Dataset excerpts »
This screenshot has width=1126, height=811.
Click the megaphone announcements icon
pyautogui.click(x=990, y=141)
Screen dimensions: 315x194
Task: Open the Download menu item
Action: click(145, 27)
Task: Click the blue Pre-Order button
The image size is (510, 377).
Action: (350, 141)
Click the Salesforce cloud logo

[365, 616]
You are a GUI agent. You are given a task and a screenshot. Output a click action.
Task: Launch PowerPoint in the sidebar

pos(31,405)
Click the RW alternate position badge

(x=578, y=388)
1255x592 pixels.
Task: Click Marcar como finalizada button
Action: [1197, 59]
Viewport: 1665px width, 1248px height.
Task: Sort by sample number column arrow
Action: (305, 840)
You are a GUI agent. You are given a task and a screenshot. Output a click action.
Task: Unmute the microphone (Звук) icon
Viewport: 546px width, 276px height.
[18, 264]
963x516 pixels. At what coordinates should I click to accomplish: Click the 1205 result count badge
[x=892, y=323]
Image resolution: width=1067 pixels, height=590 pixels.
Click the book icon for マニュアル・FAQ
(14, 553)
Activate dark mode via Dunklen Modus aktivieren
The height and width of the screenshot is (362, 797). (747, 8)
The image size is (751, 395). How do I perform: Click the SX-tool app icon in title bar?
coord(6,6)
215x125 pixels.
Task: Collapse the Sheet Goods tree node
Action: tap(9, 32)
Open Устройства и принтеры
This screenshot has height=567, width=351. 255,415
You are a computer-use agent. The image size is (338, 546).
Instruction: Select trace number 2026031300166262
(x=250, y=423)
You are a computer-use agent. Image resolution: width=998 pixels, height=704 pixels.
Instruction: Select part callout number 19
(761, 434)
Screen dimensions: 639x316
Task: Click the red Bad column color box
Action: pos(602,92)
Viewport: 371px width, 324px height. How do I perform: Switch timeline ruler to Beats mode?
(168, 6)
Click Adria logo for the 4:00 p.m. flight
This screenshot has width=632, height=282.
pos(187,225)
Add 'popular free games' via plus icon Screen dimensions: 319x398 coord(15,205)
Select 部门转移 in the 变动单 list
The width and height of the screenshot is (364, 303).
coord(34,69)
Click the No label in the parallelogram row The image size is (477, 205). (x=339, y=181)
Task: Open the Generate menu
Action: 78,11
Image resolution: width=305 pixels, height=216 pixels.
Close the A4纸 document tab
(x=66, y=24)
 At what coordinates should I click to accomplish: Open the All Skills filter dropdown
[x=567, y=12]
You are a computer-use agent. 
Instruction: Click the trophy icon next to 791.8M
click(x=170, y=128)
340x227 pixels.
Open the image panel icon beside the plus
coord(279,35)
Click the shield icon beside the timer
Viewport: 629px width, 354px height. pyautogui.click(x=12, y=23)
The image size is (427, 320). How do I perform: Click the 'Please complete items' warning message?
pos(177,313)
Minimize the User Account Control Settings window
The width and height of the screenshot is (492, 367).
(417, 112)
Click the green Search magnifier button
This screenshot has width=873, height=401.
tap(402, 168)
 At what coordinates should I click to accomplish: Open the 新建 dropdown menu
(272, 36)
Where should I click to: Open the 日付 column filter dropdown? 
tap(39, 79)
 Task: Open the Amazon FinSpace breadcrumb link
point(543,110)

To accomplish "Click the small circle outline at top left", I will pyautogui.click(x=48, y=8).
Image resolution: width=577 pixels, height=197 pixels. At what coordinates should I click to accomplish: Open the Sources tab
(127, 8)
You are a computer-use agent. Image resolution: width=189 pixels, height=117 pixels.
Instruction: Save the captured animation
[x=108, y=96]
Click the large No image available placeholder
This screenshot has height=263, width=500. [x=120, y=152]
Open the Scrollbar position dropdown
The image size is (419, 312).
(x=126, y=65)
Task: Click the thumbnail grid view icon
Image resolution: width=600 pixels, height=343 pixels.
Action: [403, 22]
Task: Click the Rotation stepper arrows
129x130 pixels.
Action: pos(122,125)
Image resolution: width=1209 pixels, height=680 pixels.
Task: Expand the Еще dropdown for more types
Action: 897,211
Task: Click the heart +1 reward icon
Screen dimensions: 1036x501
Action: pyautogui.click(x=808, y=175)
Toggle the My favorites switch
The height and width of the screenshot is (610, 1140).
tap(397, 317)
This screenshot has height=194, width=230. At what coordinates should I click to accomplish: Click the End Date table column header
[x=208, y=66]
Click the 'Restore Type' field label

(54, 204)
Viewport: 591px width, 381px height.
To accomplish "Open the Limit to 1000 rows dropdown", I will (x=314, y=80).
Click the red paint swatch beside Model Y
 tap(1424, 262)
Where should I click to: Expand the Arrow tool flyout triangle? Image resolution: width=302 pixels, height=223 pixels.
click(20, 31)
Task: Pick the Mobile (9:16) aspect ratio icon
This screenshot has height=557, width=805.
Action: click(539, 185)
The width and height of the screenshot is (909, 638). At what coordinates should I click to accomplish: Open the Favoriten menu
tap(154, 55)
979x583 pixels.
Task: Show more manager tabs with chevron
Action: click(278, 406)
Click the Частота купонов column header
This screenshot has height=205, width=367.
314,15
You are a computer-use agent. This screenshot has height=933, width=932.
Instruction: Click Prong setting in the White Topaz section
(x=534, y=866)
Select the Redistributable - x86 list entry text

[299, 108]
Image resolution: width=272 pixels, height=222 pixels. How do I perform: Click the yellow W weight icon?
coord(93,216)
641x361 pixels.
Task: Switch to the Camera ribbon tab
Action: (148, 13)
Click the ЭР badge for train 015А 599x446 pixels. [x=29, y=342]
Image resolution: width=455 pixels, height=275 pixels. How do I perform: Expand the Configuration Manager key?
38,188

Assignment »
Copy out exactly the lines from the one containing "This screenshot has height=194, width=230." through the last line above, keeping both end lines.

Response area »
This screenshot has height=194, width=230. At what coordinates should I click to accomplish: Click the End Date table column header
[x=208, y=66]
Click the 'Restore Type' field label

(54, 204)
Viewport: 591px width, 381px height.
To accomplish "Open the Limit to 1000 rows dropdown", I will (x=314, y=80).
Click the red paint swatch beside Model Y
 tap(1424, 262)
Where should I click to: Expand the Arrow tool flyout triangle? Image resolution: width=302 pixels, height=223 pixels.
click(20, 31)
Task: Pick the Mobile (9:16) aspect ratio icon
This screenshot has height=557, width=805.
Action: click(539, 185)
The width and height of the screenshot is (909, 638). At what coordinates should I click to accomplish: Open the Favoriten menu
tap(154, 55)
979x583 pixels.
Task: Show more manager tabs with chevron
Action: click(278, 406)
Click the Частота купонов column header
This screenshot has height=205, width=367.
314,15
You are a computer-use agent. This screenshot has height=933, width=932.
Instruction: Click Prong setting in the White Topaz section
(x=534, y=866)
Select the Redistributable - x86 list entry text

[299, 108]
Image resolution: width=272 pixels, height=222 pixels. How do I perform: Click the yellow W weight icon?
coord(93,216)
641x361 pixels.
Task: Switch to the Camera ribbon tab
Action: (148, 13)
Click the ЭР badge for train 015А 599x446 pixels. [x=29, y=342]
Image resolution: width=455 pixels, height=275 pixels. How do I perform: Expand the Configuration Manager key?
38,188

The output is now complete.